The 90-year-old concrete was very weathered, so we carefully painted with no ropes or harnesses. There was nowhere to tether a rope in most spots on the prior levee anyway.
We had to walk almost a mile walk on a narrow path each way hauling paint and supplies in 2013 and now we can drive right up!
Only one of the original murals survived the jackhammer. The Corn Maiden mural was carefully moved to the hillside near Main St trailhead not far from the Rawlings library. But artists have been hard at work the past year on the new levee working to reclaim the world record from South Korea. Forty-five murals have been painted upstream of the 4th Street bridge with 16 murals in progress. The concrete has sufficiently cured between 4th St. and Main St. bridge, an area the Conservancy District has reserved for “historic” murals. I vote that the Grim Reaper painted in the 1980s on the 4th drop of the kayak park is historic and should go back up!
Learn more about the City of Pueblo Master plan for the Arkansas River Levee. A non-profit, Friends of Levee, formed in 2021 to expand recreation options of improved trail, benches, shade structures and events.

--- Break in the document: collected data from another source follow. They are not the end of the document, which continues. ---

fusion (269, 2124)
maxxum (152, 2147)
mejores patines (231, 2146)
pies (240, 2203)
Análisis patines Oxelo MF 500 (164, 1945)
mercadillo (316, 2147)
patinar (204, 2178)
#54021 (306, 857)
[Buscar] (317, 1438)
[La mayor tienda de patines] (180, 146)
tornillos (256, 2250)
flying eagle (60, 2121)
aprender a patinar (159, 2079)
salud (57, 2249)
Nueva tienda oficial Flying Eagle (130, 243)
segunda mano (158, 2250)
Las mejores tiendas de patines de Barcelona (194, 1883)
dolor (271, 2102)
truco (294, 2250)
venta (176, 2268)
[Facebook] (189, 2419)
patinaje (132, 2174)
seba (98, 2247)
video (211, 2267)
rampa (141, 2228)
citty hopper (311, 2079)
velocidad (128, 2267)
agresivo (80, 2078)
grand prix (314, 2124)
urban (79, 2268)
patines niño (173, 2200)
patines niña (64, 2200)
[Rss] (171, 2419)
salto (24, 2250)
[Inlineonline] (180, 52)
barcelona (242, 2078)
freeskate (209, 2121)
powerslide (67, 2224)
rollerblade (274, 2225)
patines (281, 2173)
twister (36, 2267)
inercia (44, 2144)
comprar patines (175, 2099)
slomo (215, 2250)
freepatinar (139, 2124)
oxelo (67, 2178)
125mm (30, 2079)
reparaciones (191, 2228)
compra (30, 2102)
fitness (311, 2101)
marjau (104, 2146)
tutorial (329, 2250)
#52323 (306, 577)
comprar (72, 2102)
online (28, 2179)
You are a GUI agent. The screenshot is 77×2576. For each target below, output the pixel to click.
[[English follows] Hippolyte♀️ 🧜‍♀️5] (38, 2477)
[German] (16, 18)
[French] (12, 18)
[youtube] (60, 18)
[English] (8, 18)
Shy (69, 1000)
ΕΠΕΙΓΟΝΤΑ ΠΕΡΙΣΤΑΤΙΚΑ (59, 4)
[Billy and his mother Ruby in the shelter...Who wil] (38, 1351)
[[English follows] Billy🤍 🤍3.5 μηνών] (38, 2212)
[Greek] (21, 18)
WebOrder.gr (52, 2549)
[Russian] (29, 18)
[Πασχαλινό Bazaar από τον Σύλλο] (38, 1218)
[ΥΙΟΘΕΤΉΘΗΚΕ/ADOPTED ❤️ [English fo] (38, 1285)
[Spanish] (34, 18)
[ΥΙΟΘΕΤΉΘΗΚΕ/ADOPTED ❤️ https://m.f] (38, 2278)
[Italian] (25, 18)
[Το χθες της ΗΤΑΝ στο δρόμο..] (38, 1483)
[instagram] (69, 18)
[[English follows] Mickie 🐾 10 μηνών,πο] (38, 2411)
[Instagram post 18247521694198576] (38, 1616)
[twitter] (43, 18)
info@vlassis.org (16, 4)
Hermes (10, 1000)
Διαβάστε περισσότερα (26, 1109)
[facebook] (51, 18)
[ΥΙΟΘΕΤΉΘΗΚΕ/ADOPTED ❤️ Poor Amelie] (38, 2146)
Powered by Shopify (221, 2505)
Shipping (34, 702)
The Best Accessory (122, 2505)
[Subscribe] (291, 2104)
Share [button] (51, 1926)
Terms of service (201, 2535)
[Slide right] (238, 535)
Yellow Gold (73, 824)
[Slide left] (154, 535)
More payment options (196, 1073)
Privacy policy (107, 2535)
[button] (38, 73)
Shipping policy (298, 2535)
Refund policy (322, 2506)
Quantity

Cynthia Ramu has hosted a Winter Solstice Lantern Walk for years at the Riverwalk but she and the Conservancy District, Friends of the Levee and other volunteers, hosted the 2021 Winter Solstice Lantern Walk at the new suspension bridge with almost 200 people attending. Mark your calendar now for Saturday, June 18, 2022 for a full day of festivities along the Levee for the Summer Solstice!